The following opinion piece appeared in the Herald Sun on Monday 10 August 2020
Like many in the community, COTA (Council on the Ageing) joins families and friends in the mourning the people we have lost in Victorian nursing homes during the pandemic – and we know this death toll will continue to rise.
It is a struggle to find the language to describe what has been happening in some Victorian nursing homes. Terms like “system failure” or “significant outbreak” seem far too bland.
They don’t communicate the true horror of scores of people dying because those who should have been responsible for protecting them didn’t follow the social distancing and isolation rules in the community, or because some nursing homes were underprepared, were caught flat-footed, or hadn’t taken the risk seriously enough to practice prevention and rapid response to a case of COVID-19. I may be accused of exaggeration and prejudging the situation – but it is sadly close to the truth.

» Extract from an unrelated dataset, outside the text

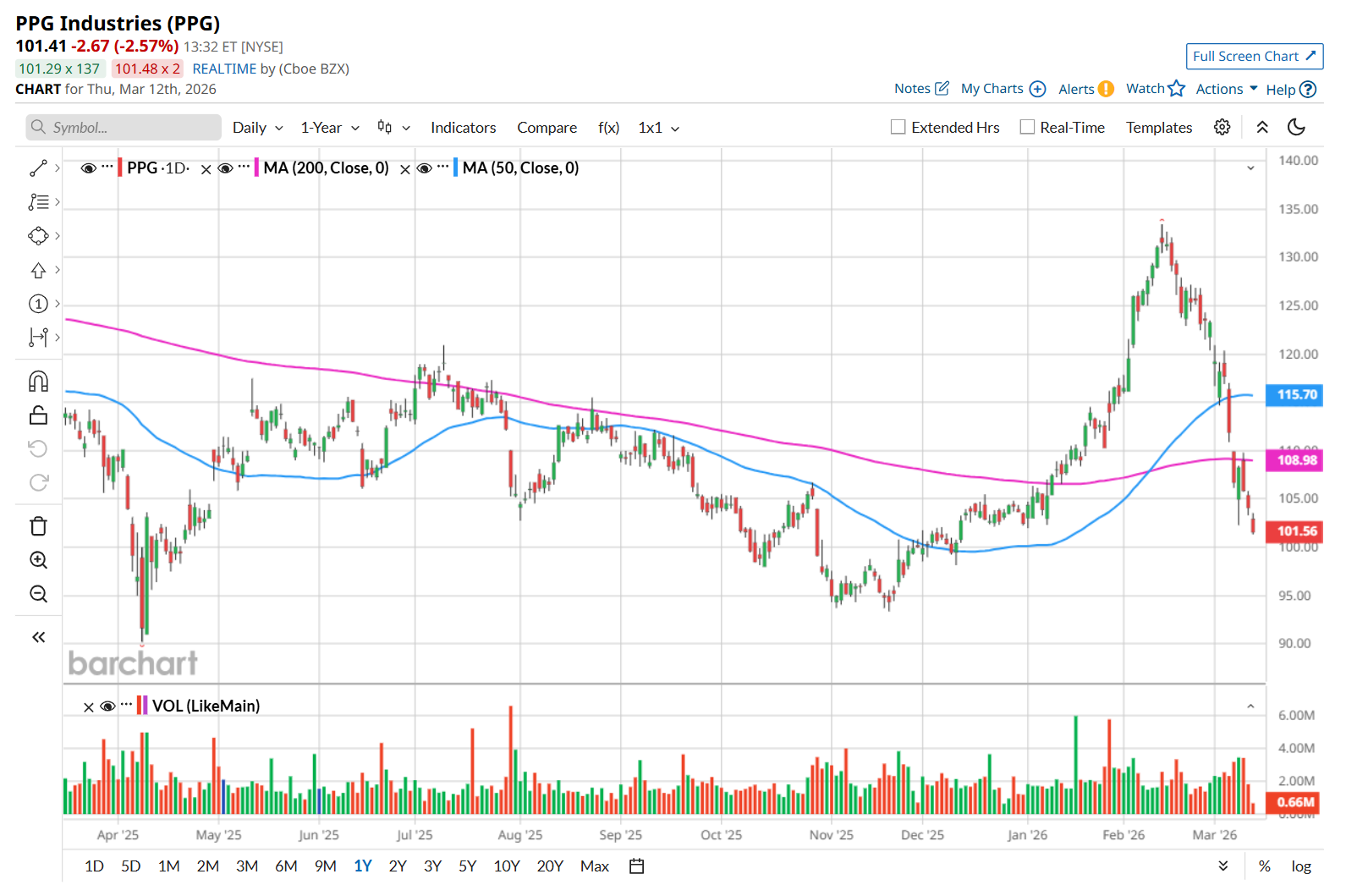1357x896 pixels.
Task: Click the trash delete drawings icon
Action: pos(38,526)
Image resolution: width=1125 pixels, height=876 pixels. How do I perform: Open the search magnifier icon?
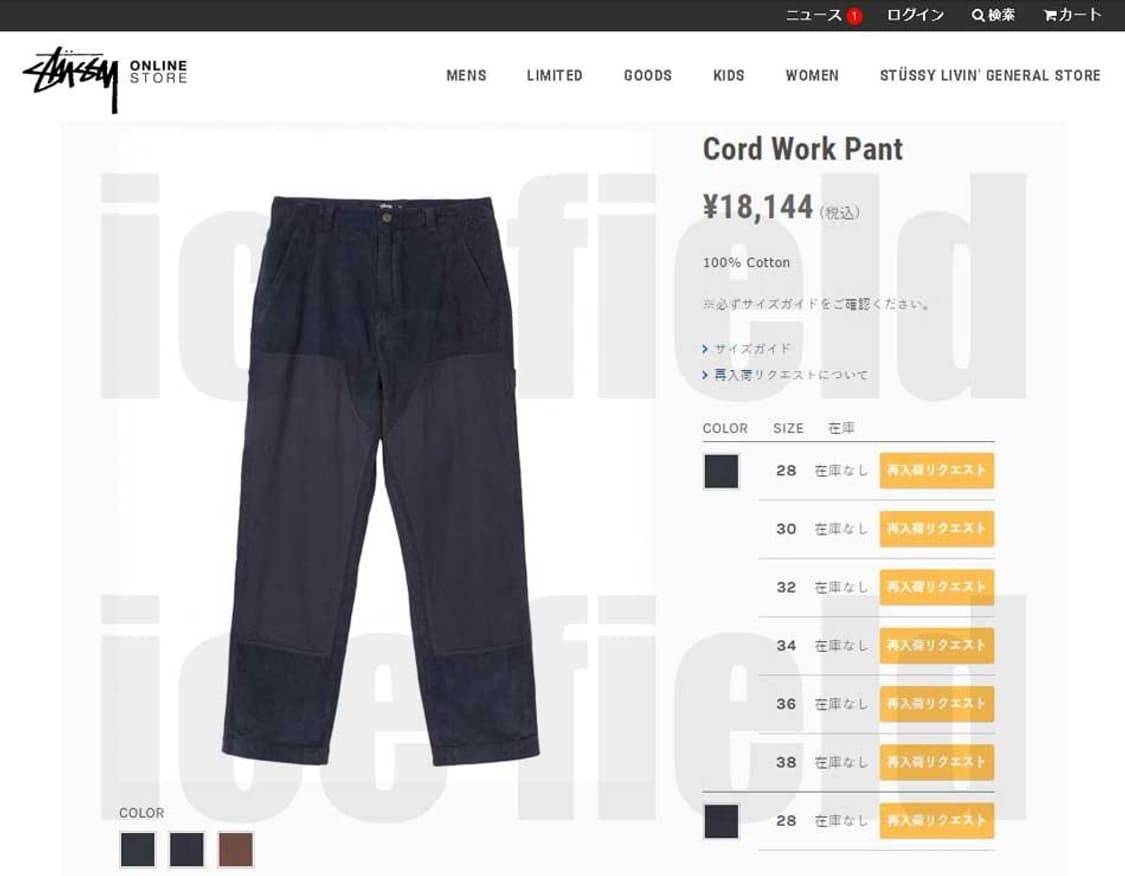click(x=977, y=15)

It’s true that aged care wouldn’t have a COVID-19 problem if transmission of the virus hadn’t exploded in the community and that’s not aged care’s fault. The cost of the second wave is horrendous for all. And it’s impossible to 100 per cent prevent COVID-19 from entering a nursing home because staff with no symptoms may work one or two shifts before having symptoms and getting tested.

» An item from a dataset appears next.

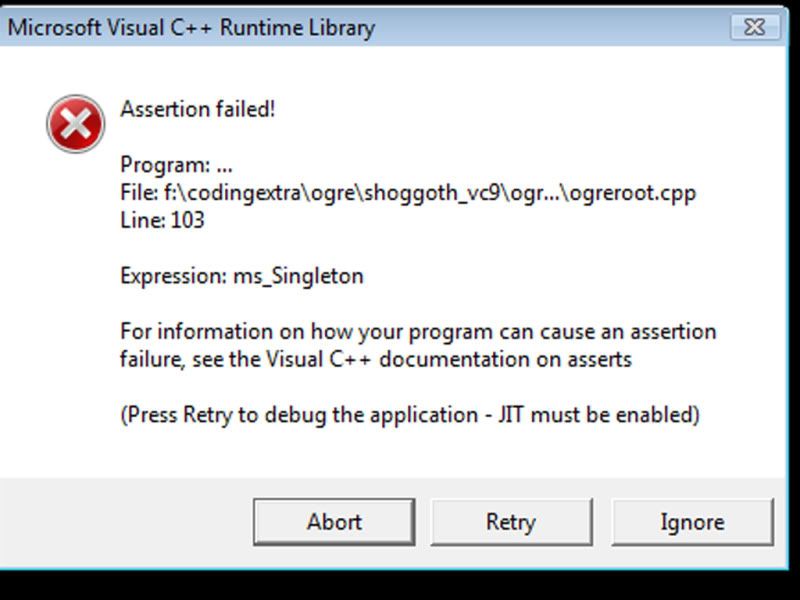Click the Expression label text
This screenshot has height=600, width=800.
coord(173,274)
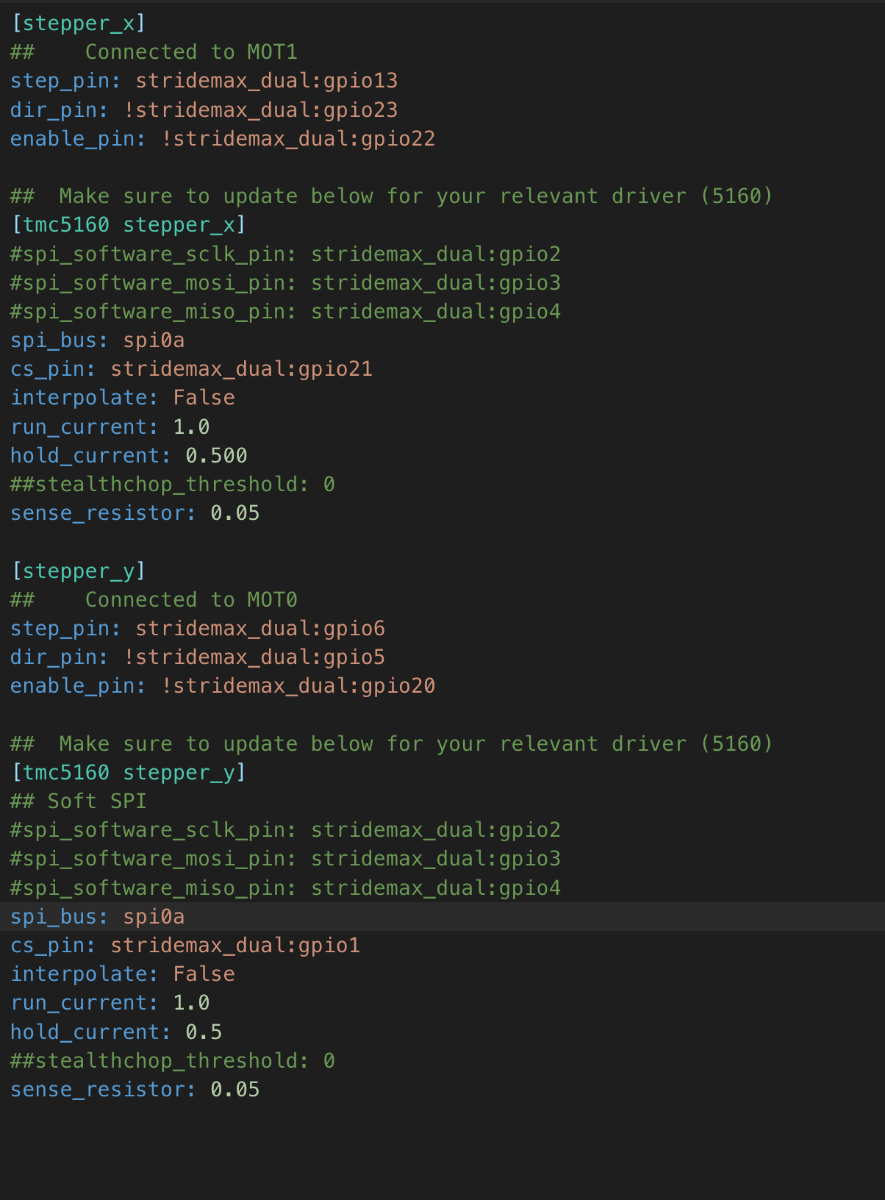
Task: Click the hold_current 0.500 value
Action: pyautogui.click(x=216, y=456)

But how a provider responds when a case is identified and what they do to immediately mitigate the risk is critical. Many providers have responded really well and prevented greater disasters, which is what we expect. But we have had too many disasters that were avoidable because of the failings of a minority.
Based on evidence, the Aged Care Quality and Safety Commission has felt it necessary to write again to all providers about their standards obligations as regards infection control. And a dozen homes so far have had to be handed formal “Notices to Agree” to strict commission requirements.
Australians are rightly outraged at the failures in our aged-care system that have resulted in the illness and death of so many vulnerable older Australians.
Should we be surprised? We know there is huge variability of quality in aged care, and in management and governance. We still have a system based on institutionalising large numbers of very vulnerable, frail, health-compromised older people in settings that are inevitably high risk.
When the aged-care sector was congratulating itself on minimal infections and deaths during the first phase of COVID-19 (apart from at Newmarch House), I expressed my reservations. I thought this “success” was due to the community containing the virus by adhering to the lockdown, so there was almost no community transmission.
I said the jury was out on how well the aged-care sector would do if that changed. I am really disappointed that I was right.
However, while certain aged-care providers will doubtlessly be found guilty of terrible failures, the system that allowed them to let older Australians die due to neglect of standards must also be addressed.
For a growing number of people, the Royal Commission into Aged Care Quality and Safety has come too late.
Even more frustrating has been witnessing the same political process that built this system repeating its failings. It is disturbing how much finger-pointing and blame-shifting is going on while we are still in the middle of this crisis.
Many statements, some clearly wrong, about who or what is to blame seem to be motivated by agendas other than care and respect for the older Australians who have just died and are still dying, and those trying to stop that from occurring.
Old agendas people have run for years, well before COVID-19, are being trotted out as “silver bullets” when they are not. My appeal is for this point scoring to stop so we can focus fully on what needs to be done right now.
The disaster in our nursing homes is well and truly known. We don’t yet know the full situation in home care.
As of 6 August, 60 people receiving home care packages are known to have contracted COVID-19. Seven have died. There are about one million people receiving home care and support services n Australia.
There are risks for them from COVID-19 itself, because they and their carers live in the community. But clients are also at risk if their care is withdrawn because a provider is under pressure, or it’s not delivered appropriately, or at all, because of the lockdown measures impacting on availability of staff and services. All of that is happening now.
Lack of data on home care and support services makes the scale of these issues harder to monitor than in residential care and that’s a concern.
The many thousands of aged-care staff – including cleaners and cooks and more – plus carers, health workers, administrators and public servants who have so far saved so many lives during this pandemic deserve our praise. As do all people who assiduously follow the rules provided by the medical experts.
From the aged-care teams to the individuals maintaining social distancing or wearing masks and other PPE, it is heartening to see Australians going above and beyond to keep each other safe at this time. Let us sincerely hope the immediate lessons of this second wave are taken on board so the same thing doesn’t happen in other states.
We also need to learn long-term lessons, so aged care gets better for all current and future older Australians. Our aged care system has been living in the past for too long. It now needs to radically and fundamentally change.